Exploring Java

Previous Chapter 7
Basic Utility Classes
Next
 

7.7 Internationalization

In order to deliver on the promise "Write once, run anywhere," the engineers at Java designed the famous Java Virtual Machine. True, your program will run anywhere there is a JVM, but what about users in other countries? Will they have to know English to use your application? Java 1.1 answers that question with a resounding "no," backed up by various classes that are designed to make it easy for you to write a "global" application. In this section we'll talk about the concepts of internationalization and the classes that support them.

java.util.Locale

Internationalization programming revolves around the Locale class. The class itself is very simple; it encapsulates a country code, a language code, and a rarely used variant code. Commonly used languages and countries are defined as constants in the Locale class. (It's ironic that these names are all in English.) You can retrieve the codes or readable names, as follows:

Locale l = Locale.ITALIAN;
System.out.println(l.getCountry()); // IT
System.out.println(l.getDisplayCountry());  // Italy
System.out.println(l.getLanguage());    // it
System.out.println(l.getDisplayLanguage()); // Italian

The country codes comply with ISO 639. A complete list of country codes is at http://www.ics.uci.edu/pub/ietf/http/related/iso639.txt. The language codes comply with ISO 3166. A complete list of language codes is at http://www.chemie.fu-berlin.de/diverse/doc/ISO_3166.html. There is no official set of variant codes; they are designated as vendor-specific or platform-specific.

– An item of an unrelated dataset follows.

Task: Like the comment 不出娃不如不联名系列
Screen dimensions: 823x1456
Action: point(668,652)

Various classes throughout the Java API use a Locale to decide how to represent themselves. We have already seen how the DateFormat class uses Locales to determine how to format and parse strings.

Resource Bundles

If you're writing an internationalized program, you want all the text that is displayed by your application to be in the correct language. Given what you have just learned about Locale, you could print out different messages by testing the Locale. This gets cumbersome quickly, however, because the messages for all Locales are embedded in your source code. ResourceBundle and its subclasses offer a cleaner, more flexible solution.

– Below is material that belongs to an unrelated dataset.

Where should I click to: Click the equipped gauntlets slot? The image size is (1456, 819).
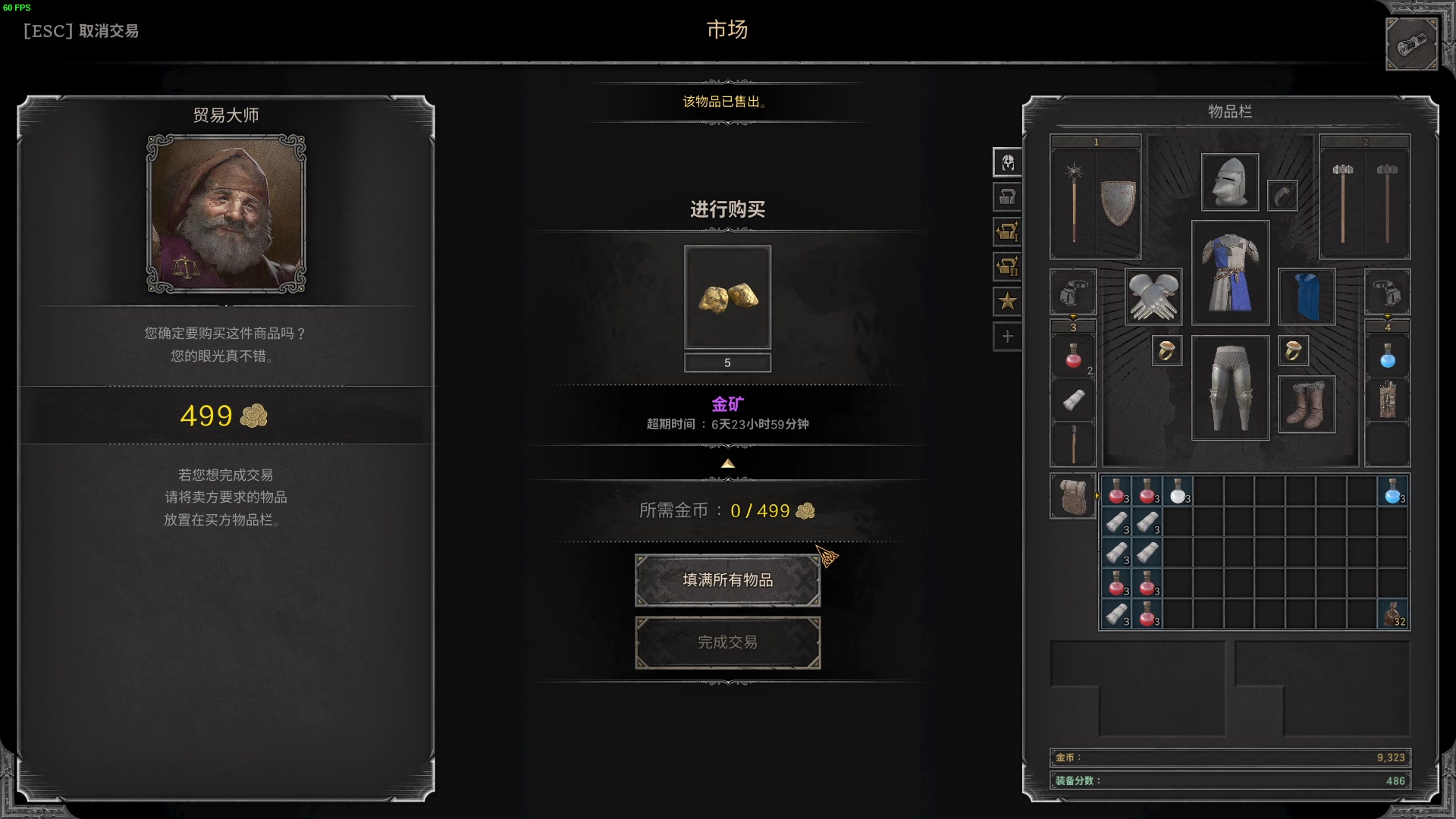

A ResourceBundle is a collection of objects that your application can access by name, much like a Hashtable with String keys. The same ResourceBundle may be defined for many different Locales. To get a particular ResourceBundle, call the factory method ResourceBundle.getBundle(), which accepts the name of a ResourceBundle and a Locale. The following example gets a ResourceBundle for two Locales, retrieves a string message from it, and prints the message. We'll define the ResourceBundles later to make this example work.

import java.util.*;
public class Hello {
  public static void main(String[] args) {
    ResourceBundle bun;
    bun = ResourceBundle.getBundle("Message", Locale.ITALY);
    System.out.println(bun.getString("HelloMessage"));
    bun = ResourceBundle.getBundle("Message", Locale.US);
    System.out.println(bun.getString("HelloMessage"));
  }
}

The getBundle() method throws the runtime exception MissingResourceException if an appropriate ResourceBundle cannot be located.

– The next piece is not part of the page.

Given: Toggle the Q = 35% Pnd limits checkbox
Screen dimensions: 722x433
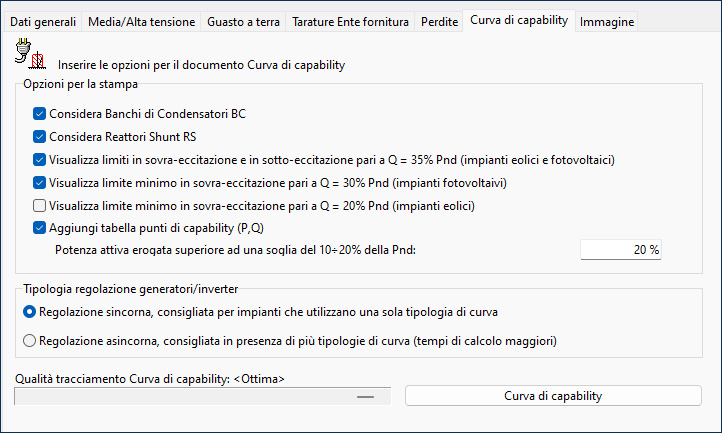Looking at the screenshot, I should pyautogui.click(x=39, y=160).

Locales are defined in three ways. They can be stand-alone classes, in which case they will either be subclasses of ListResourceBundle or direct subclasses of ResourceBundle. They can also be defined by a property file, in which case they will be represented at run-time by a PropertyResourceBundle object. When you call ResourceBundle.getBundle(), either a matching class is returned or an instance of PropertyResourceBundle corresponding to a matching property file. The algorithm used by getBundle() is based on appending the country and language codes of the requested Locale to the name of the resource. Specifically, it searches for resources using this order:

name_language_country_variant
name_language_country
name_language
name
name_default-language_default-country_default-variant
name_default-language_default-country
name_default-language

In the example above, when we try to get the ResourceBundle named Message, specific to Locale.ITALY, it searches for the following names (note that there are no variant codes in the Locales we are using):

Message_it_IT
Message_it
Message
Message_en_US
Message_en

Let's define the Message_it_IT ResourceBundle now, using a subclass of ListResourceBundle.

import java.util.*;
public class Message_it_IT extends ListResourceBundle {
  public Object[][] getContents() {
    return contents;
  }
  
  static final Object[][] contents = {
    {"HelloMessage", "Buon giorno, world!"},
    {"OtherMessage", "Ciao."},
  };
}

ListResourceBundle makes it easy to define a ResourceBundle class; all we have to do is override the getContents() method.

Now let's define a ResourceBundle for Locale.US. This time, we'll make a property file. Save the following data in a file called Message_en_US.properties:

HelloMessage=Hello, world!
OtherMessage=Bye.

So what happens if somebody runs your program in Locale.FRANCE, and there is no ResourceBundle defined for that Locale? To avoid a run-time MissingResourceException, it's a good idea to define a default ResourceBundle. So in our example, you could change the name of the property file to Message.properties. That way, if a language-specific or country-specific ResourceBundle cannot be found, your application can still run.

java.text

The java.text package includes, among other things, a set of classes designed for generating and parsing string representations of objects. We have already seen one of these classes, DateFormat. In this section we'll talk about the other format classes, NumberFormat, ChoiceFormat, and MessageFormat.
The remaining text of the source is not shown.